Rocco Commisso, magnate italo-americano originario della Calabria, ha assunto la guida della Fiorentina nel giugno del 2019, acquistando il club dai Della Valle per circa 170 milioni di euro. Da quel momento, la sua presenza è stata caratterizzata da una serie di alti e bassi, di soddisfazioni e delusioni, che hanno segnato la storia recente della squadra di Firenze. La Fiorentina, sotto la direzione di Commisso, ha raggiunto traguardi significativi, tra cui due finali di Conference League e una finale di Coppa Italia. Tuttavia, la tanto attesa vittoria di un trofeo rimane un obiettivo non raggiunto, lasciando il club senza un titolo dal 2001. Questo aspetto ha alimentato le critiche e le preoccupazioni da parte dei tifosi, specialmente in momenti in cui la squadra si è trovata in difficoltà, come nell’attuale stagione, in cui è stata sorpresa a lottare in zona retrocessione.
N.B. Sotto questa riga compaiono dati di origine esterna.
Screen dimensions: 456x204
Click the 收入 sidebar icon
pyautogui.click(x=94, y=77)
L’attaccamento di Commisso alla Fiorentina
Commisso ha sempre dimostrato un forte attaccamento alla Fiorentina, dichiarando che non avrebbe mai ceduto il club, nonostante le voci di possibile vendita che circolavano nel tempo, specialmente in considerazione dell’interesse manifestato da fondi americani e arabi. In un’intervista rilasciata a La Nazione l’11 dicembre 2025, aveva affermato: “Tutte le aziende attraversano momenti difficili, ma la lungimiranza di chi guida una società sta proprio nel trarre insegnamento dai momenti bui”. Queste parole riflettono il suo spirito combattivo e la sua determinazione a superare le avversità, sia personali che professionali.
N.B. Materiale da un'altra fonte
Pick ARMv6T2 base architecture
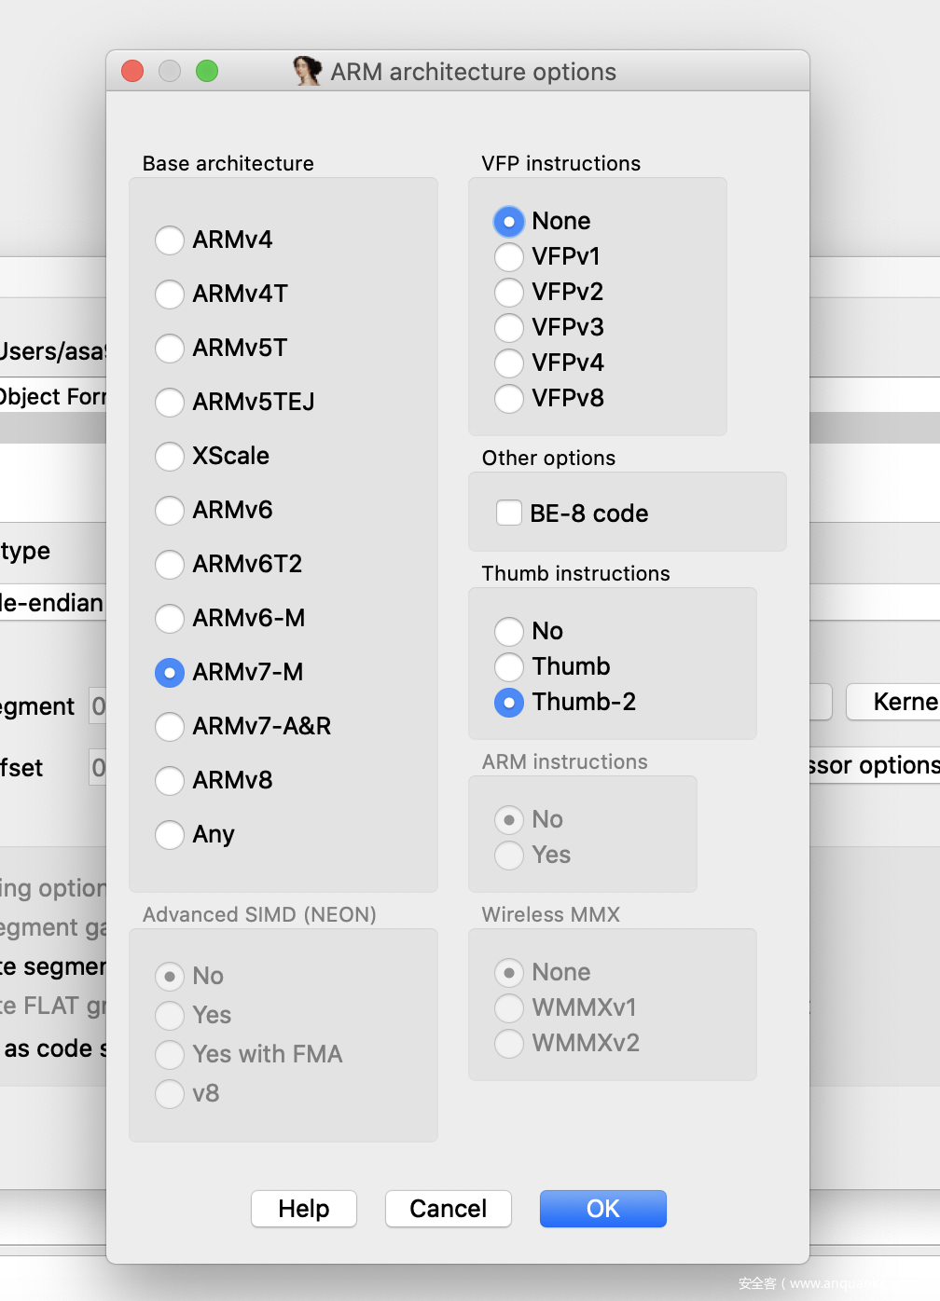 [170, 565]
La gestione tecnica e le sfide affrontate
Sotto la sua gestione, la Fiorentina ha visto il susseguirsi di diversi allenatori: da Vincenzo Montella a Beppe Iachini, passando per Cesare Prandelli, Vincenzo Italiano e, più recentemente, Raffaele Palladino e Stefano Pioli. Ogni cambio di guida tecnica ha portato con sé aspettative e promesse di un futuro migliore, ma spesso anche delusioni. La stagione 2024-2025, in particolare, ha portato con sé una serie di risultati deludenti, culminati nella triste notizia della scomparsa di Joe Barone, braccio destro e amico di Commisso, avvenuta il 19 marzo 2024. Questa perdita ha lasciato un vuoto incolmabile nel cuore dell’imprenditore, amplificando le sfide che già affrontava.
Investimenti e futuro della Fiorentina
In termini di infrastrutture, uno dei traguardi più ambiziosi di Commisso è stata la creazione del Viola Park, un centro sportivo all’avanguardia situato a Bagno a Ripoli. Inaugurato nel 2023, il Viola Park si estende su 22 ettari ed è considerato il più grande centro sportivo in Italia e tra i maggiori d’Europa. Qui si allenano non solo la prima squadra, ma anche le formazioni femminili e giovanili. L’investimento di 120 milioni di euro per realizzare questo progetto testimonia la volontà di Commisso di costruire un futuro solido per la Fiorentina, nonché il suo impegno nel promuovere il calcio a livello locale.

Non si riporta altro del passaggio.